This kind of separation of funds helps in two distinct ways. First, people are more easily reminded of how much money they have for each purpose.
They can easily check how much more they need for each savings objective. Second, all their savings is accounted for, in the sense that it has a defined purpose. Money under the mattress is not general liquidity, it is money ear-marked for their children’s education. This mental assignation of a purpose to each savings vehicle helps them avoid the temptation to use those funds for other less important purposes.
If this is how they manage their financial lives, it should be no surprise that they find bank accounts unhelpful, even if they are conveniently available. Expecting them to regroup all that value and dump it into a single account goes against the grain of the financial education they have received from their parents and grandparents.
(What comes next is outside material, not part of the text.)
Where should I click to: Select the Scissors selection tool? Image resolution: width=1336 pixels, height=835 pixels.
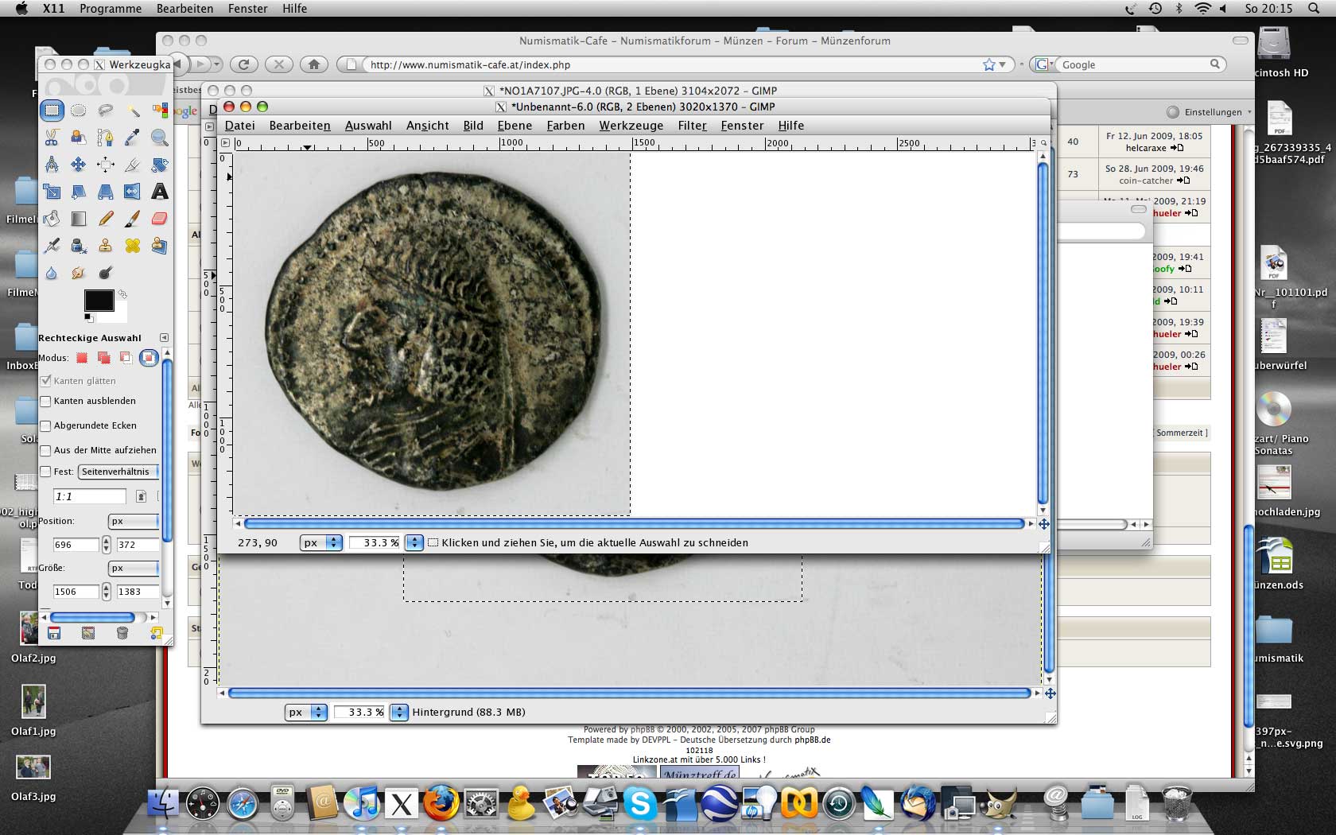(52, 138)
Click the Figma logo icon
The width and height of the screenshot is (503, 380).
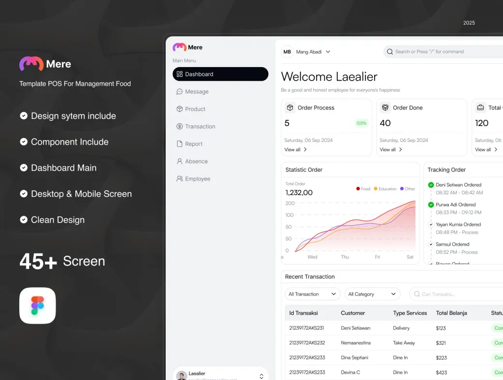[x=37, y=305]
If banks want to capture people’s money, first they need to capture electronically how people think about their money. Cracking the savings problem requires incorporating into a formal banking service the kinds of tools and tricks that people use daily to plan their financial lives and build discipline, and that includes the explicit separation of money for different purposes.
In a recent paper, I have shown how this might be done easily by allowing people to send money to themselves at future dates. In many African countries, people are used to sending money to each other (across space) in real time using their mobile phones. If we expand this capability to allow them to transfer money to their future selves (over time,) they will then have a tool for managing not just today’s payments but tomorrow’s as well – a planning tool.


Figure 3 chart
The key to linking the mental and digital representations of people’s money is therefore to put financial planning at the center of the provider-client relationship. This helps them understand how they can use new banking products to reinforce the financial mechanisms they have always used. In addition, clients’ financial educations will grow with usage, which in turn opens up new possibilities for client development.
This would require a fundamental shift in the nature of the conversation between banks and their clients. Now it’s fundamentally about the bank’s products: get this account, buy this product, get this loan. But imagine a bank that never uttered the words ‘savings’ or ‘loan,’ only ‘bicycles’ and ‘school fees’ and ‘retirement.’ The account would be pretty much the same for all –simplicity!—but each customer would experience it differently. Each customer would associate a different set of goals and dates with various pots of money, and the bank would have a different understanding of what they need and what their credit risk profile is.
The objective is to endow mobile financial services with as much richness of interpersonal interactions as possible. But it will certainly be impossible to electronically capture the subtlety of informal financial relationships. To bring effective financial services to millions more poor households, providers need to continue developing a high level of intimacy with their customers. Those relationships help providers learn from customers and permit them to propose the right thing at the right time. It might be hard to visualize such a service, but I am pretty certain it can’t be done without mobile phones.